### Complete the following:
(a) Reproduce the disclosure passage word for word from "Director Indemnity Agreements.  We" up to and including "an indemnification request.".
(b) Answer each question using the disclosure passage, marking your answers (i), (ii), (iii) to match.
(i) Through what date was the term of the credit agreement extended?
(ii) On what date was THQ served with the patent infringement lawsuit?
(iii) What is the title of the patent that the Plaintiff says was infringed?
(c) For each statement below, state whether it agrees with the disclosure passage. Answer yes or no, and quote the words of the passage that decide it. Mark your answers (i), (ii), (iii).
(i) The credit facility remains secured by a bank lien on the company's assets.
(ii) The patent lawsuit was filed in a federal court in the Eastern District of Texas.
(iii) The company expects a favorable outcome in the patent dispute.

---- Text block

Credit Facility.  On November 29, 2004, we amended our revolving credit agreement to (i) extend the term of the credit agreement through November 29, 2006; and (ii) increase the maximum monthly facility amount to $40 million for each August, September and October, and reduce the maximum monthly facility amount to $12 million for every other month.  Additionally, pursuant to the amendment, the credit facility is now unsecured and accordingly the bank terminated their lien over our assets on January 4, 2005.  The credit agreement contains customary financial and non-financial covenants that require us to maintain specified operating profits and liquidity and limits our ability to incur additional indebtedness, sell assets, pay cash dividends and enter into certain mergers or acquisitions.  As of December 31, 2004, we were in compliance with all the covenants under the credit facility and had outstanding letters of credit of approximately $3.1 million.

 

Director Indemnity Agreements.  We have entered into indemnification agreements with the members of our Board of Directors to provide a contractual right of indemnification to our Directors to the extent permitted by law against any and all liabilities, costs, expenses, amounts paid in settlement and damages incurred by the Directors as a result of any lawsuit, or any judicial, administrative or investigative proceeding in which the Directors are sued as a result of their service as members of our Board of Directors.  The indemnification agreements provide specific procedures and time frames with respect to requests for indemnification and clarify the benefits and remedies available to Directors in the event of an indemnification request.

 

38



 

Patent Infringement litigation.  On August 30, 2004, THQ was served with a lawsuit entitled American Video Graphics, L.P. v. Electronic Arts, Inc., et al., filed in the United States District Court for the Eastern District of Texas.  The Plaintiff claims that Defendants, including THQ, have infringed upon a patent owned by the Plaintiff entitled “Method and Apparatus for Spherical Panning.” Defendants in the lawsuit include THQ, Electronic Arts Inc., Take-Two Interactive Software, Inc., Ubi Soft, Activision, Inc., Atari, Inc., Vivendi Universal Games, Inc., Sega of America, Inc., Square Enix, Inc., Temco, Inc., Lucasarts Entertainment Co., and Namco Hometek, Inc.  THQ has entered into a joint defense agreement with several of the other Defendants and intends to vigorously defend the claims against us.  Since the litigation is still in an early stage, we cannot predict the likely outcome of this dispute.

--------
---- Extracted data

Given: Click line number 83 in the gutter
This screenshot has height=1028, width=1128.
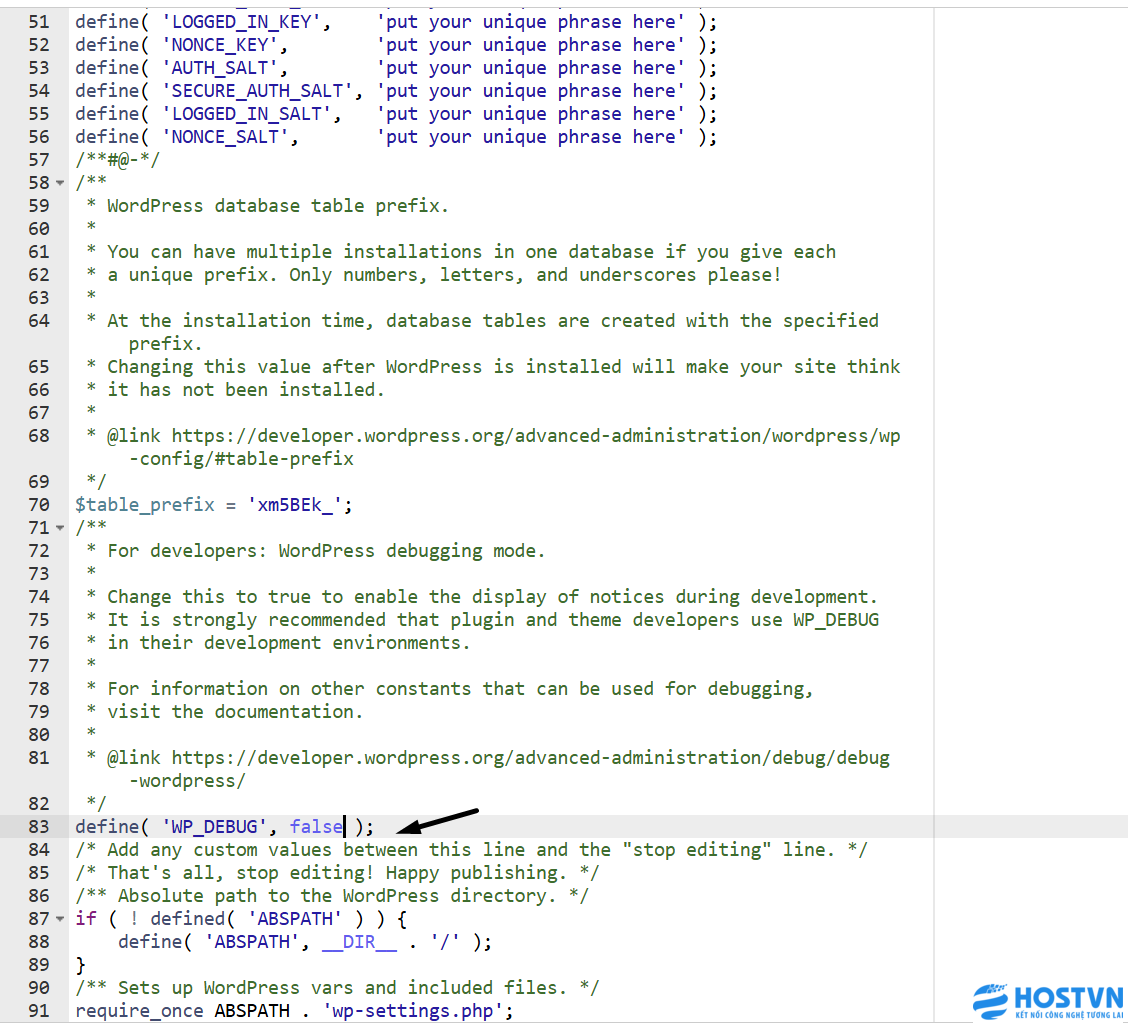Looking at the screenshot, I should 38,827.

--------
---- Extracted data

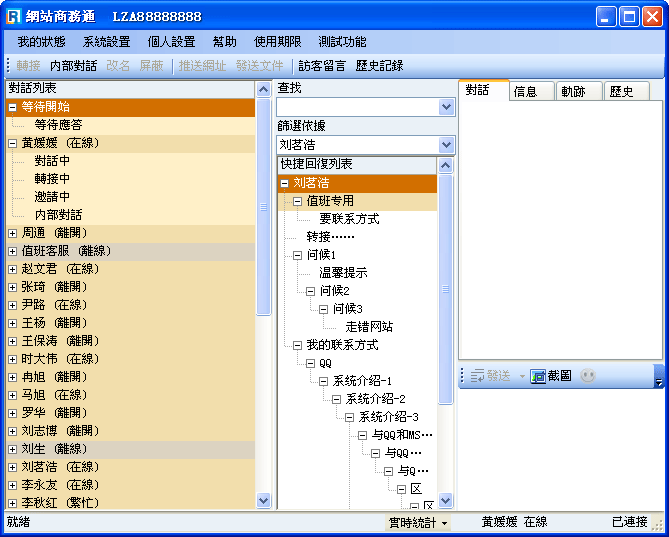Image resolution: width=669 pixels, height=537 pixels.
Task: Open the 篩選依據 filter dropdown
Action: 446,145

--------
---- Extracted data

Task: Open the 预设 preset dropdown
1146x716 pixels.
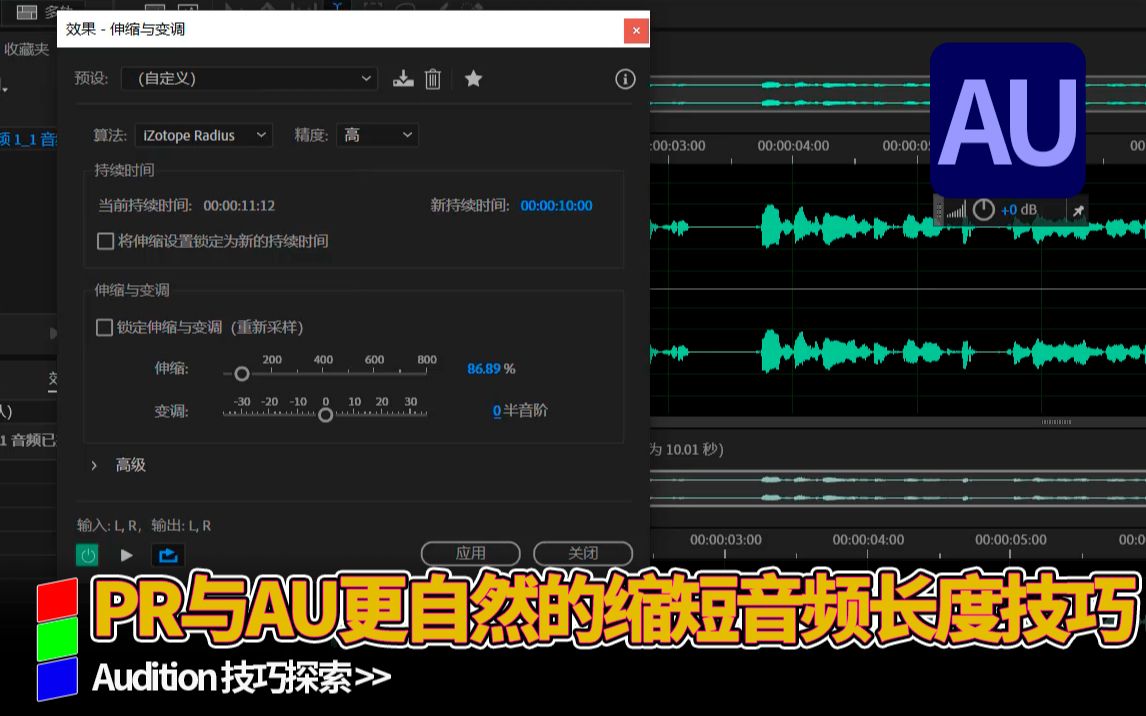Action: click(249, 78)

--------

### List of solutions:
(a)
Director Indemnity Agreements.  We have entered into indemnification agreements with the members of our Board of Directors to provide a contractual right of indemnification to our Directors to the extent permitted by law against any and all liabilities, costs, expenses, amounts paid in settlement and damages incurred by the Directors as a result of any lawsuit, or any judicial, administrative or investigative proceeding in which the Directors are sued as a result of their service as members of our Board of Directors.  The indemnification agreements provide specific procedures and time frames with respect to requests for indemnification and clarify the benefits and remedies available to Directors in the event of an indemnification request.

(b)
(i) November 29, 2006
(ii) August 30, 2004
(iii) "Method and Apparatus for Spherical Panning."

(c)
(i) No: "the credit facility is now unsecured and accordingly the bank terminated their lien over our assets on January 4, 2005"
(ii) Yes: "filed in the United States District Court for the Eastern District of Texas"
(iii) No: "we cannot predict the likely outcome of this dispute"